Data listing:
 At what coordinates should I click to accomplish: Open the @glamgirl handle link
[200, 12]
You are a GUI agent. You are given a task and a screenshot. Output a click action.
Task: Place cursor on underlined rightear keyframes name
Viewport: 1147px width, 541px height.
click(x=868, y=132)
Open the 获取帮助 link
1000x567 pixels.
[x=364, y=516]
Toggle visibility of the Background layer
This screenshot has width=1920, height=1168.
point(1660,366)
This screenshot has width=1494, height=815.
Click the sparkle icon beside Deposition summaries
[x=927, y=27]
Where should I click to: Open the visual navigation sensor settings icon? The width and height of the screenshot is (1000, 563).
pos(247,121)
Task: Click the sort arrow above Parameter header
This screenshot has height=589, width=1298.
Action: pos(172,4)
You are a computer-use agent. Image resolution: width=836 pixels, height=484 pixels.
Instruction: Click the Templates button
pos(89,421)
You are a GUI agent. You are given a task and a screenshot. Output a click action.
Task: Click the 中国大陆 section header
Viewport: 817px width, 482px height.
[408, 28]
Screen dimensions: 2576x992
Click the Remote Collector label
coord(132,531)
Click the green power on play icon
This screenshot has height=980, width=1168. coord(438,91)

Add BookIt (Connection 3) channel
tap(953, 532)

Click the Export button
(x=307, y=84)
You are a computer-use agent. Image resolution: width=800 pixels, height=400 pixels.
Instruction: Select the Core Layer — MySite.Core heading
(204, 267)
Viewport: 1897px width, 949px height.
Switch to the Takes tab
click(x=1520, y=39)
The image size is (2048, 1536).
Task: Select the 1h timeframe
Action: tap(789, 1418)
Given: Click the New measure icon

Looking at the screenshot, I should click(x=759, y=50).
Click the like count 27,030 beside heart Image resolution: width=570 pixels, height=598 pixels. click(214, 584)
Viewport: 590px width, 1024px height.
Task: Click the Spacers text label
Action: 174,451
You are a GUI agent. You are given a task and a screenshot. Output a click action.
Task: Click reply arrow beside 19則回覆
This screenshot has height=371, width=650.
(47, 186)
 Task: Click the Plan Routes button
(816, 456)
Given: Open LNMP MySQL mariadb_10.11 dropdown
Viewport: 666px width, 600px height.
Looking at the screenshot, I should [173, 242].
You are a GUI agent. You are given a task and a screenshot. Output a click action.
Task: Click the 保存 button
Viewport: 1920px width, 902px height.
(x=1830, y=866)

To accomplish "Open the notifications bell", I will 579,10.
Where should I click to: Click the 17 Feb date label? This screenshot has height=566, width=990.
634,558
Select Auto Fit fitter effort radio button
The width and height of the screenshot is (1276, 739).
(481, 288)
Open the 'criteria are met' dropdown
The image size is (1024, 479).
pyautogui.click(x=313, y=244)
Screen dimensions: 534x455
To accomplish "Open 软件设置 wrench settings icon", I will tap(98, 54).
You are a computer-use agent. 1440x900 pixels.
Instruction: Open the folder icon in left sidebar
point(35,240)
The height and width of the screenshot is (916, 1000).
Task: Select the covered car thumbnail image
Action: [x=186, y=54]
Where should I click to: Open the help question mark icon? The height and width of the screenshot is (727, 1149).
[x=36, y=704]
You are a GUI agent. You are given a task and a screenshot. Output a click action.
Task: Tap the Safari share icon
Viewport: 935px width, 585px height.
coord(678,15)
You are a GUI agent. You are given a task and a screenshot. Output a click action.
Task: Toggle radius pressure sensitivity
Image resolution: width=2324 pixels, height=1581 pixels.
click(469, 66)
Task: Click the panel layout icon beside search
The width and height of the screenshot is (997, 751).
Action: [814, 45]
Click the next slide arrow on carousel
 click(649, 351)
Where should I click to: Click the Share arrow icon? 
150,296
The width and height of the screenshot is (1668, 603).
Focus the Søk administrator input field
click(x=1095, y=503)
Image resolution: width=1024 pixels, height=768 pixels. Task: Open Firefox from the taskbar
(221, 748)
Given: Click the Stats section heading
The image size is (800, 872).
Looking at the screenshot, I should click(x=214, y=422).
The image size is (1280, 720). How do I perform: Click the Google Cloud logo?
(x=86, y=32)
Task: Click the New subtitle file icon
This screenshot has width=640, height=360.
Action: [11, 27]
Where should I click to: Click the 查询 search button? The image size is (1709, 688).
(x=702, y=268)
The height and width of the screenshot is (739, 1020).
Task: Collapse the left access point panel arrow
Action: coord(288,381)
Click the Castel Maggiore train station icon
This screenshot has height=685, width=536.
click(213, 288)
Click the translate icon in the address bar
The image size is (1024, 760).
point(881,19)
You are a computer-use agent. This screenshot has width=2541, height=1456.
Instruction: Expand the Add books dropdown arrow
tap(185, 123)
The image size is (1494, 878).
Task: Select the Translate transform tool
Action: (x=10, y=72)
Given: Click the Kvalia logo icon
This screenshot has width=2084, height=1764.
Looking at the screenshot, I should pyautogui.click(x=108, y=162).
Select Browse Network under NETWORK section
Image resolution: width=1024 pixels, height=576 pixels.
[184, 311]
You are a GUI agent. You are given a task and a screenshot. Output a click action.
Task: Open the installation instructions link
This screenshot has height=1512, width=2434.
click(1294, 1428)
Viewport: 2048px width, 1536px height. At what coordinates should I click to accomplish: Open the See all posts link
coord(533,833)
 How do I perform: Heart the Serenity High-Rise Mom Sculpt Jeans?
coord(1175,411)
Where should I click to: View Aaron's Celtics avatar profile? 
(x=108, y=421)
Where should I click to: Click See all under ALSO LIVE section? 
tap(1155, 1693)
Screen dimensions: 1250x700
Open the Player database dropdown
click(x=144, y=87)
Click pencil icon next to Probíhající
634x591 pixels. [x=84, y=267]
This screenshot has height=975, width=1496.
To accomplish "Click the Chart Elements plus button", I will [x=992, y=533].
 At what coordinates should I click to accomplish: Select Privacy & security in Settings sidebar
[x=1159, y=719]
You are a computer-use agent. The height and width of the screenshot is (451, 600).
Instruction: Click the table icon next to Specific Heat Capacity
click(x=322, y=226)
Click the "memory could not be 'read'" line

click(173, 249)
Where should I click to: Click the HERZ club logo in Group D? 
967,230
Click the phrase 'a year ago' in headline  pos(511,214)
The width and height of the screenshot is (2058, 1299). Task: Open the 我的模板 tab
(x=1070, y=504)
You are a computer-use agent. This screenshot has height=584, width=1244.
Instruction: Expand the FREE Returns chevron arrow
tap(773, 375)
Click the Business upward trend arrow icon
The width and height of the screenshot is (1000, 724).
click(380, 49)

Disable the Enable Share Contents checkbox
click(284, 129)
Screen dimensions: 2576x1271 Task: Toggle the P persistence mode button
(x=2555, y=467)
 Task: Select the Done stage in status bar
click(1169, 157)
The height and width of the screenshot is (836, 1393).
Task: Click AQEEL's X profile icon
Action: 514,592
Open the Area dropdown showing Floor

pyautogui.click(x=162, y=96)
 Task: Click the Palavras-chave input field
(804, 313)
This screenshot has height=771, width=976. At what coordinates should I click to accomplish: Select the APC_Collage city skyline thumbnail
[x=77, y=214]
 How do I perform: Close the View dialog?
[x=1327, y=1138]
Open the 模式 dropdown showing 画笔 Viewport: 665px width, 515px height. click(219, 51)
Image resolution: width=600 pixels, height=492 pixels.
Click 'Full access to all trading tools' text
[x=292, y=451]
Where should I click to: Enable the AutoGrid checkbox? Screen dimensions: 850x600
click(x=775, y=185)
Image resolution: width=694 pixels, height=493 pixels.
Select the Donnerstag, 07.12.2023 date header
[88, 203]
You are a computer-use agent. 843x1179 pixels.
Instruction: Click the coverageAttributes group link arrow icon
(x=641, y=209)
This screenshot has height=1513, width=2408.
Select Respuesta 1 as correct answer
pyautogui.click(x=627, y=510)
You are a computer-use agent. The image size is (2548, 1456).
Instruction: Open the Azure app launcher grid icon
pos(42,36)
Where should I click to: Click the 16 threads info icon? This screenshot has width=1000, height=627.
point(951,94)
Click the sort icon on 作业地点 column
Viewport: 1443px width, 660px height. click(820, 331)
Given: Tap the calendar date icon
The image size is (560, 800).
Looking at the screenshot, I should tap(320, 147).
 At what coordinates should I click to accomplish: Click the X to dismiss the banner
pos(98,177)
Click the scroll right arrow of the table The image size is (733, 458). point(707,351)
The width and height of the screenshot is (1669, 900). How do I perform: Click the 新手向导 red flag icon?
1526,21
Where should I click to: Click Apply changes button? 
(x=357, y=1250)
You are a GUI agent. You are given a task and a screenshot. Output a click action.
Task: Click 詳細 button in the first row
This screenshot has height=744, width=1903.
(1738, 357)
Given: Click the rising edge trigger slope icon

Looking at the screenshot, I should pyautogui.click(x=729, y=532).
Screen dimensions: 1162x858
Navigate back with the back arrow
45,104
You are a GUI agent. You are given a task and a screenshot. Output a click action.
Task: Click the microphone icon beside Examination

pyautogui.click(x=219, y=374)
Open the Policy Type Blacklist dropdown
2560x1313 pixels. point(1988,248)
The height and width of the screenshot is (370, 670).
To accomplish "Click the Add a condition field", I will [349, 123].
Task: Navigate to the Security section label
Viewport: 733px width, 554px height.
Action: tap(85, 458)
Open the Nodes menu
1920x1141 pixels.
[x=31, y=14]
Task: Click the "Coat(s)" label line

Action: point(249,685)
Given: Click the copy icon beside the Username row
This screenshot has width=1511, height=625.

### [YOUR TASK]
Rewrite the stretch from the line containing "Click the sort icon on 作业地点 column" through the end of the material, changing "Blacklist" to "Denylist" and leaving everything else as it is.

### [CORRECT RESULT]
Click the sort icon on 作业地点 column
Viewport: 1443px width, 660px height. click(820, 331)
Given: Tap the calendar date icon
The image size is (560, 800).
Looking at the screenshot, I should tap(320, 147).
 At what coordinates should I click to accomplish: Click the X to dismiss the banner
pos(98,177)
Click the scroll right arrow of the table The image size is (733, 458). point(707,351)
The width and height of the screenshot is (1669, 900). How do I perform: Click the 新手向导 red flag icon?
1526,21
Where should I click to: Click Apply changes button? 
(x=357, y=1250)
You are a GUI agent. You are given a task and a screenshot. Output a click action.
Task: Click 詳細 button in the first row
This screenshot has height=744, width=1903.
(1738, 357)
Given: Click the rising edge trigger slope icon

Looking at the screenshot, I should pyautogui.click(x=729, y=532).
Screen dimensions: 1162x858
Navigate back with the back arrow
45,104
You are a GUI agent. You are given a task and a screenshot. Output a click action.
Task: Click the microphone icon beside Examination

pyautogui.click(x=219, y=374)
Open the Policy Type Denylist dropdown
2560x1313 pixels. point(1988,248)
The height and width of the screenshot is (370, 670).
To accomplish "Click the Add a condition field", I will [349, 123].
Task: Navigate to the Security section label
Viewport: 733px width, 554px height.
Action: tap(85, 458)
Open the Nodes menu
1920x1141 pixels.
[x=31, y=14]
Task: Click the "Coat(s)" label line

Action: point(249,685)
Given: Click the copy icon beside the Username row
This screenshot has width=1511, height=625.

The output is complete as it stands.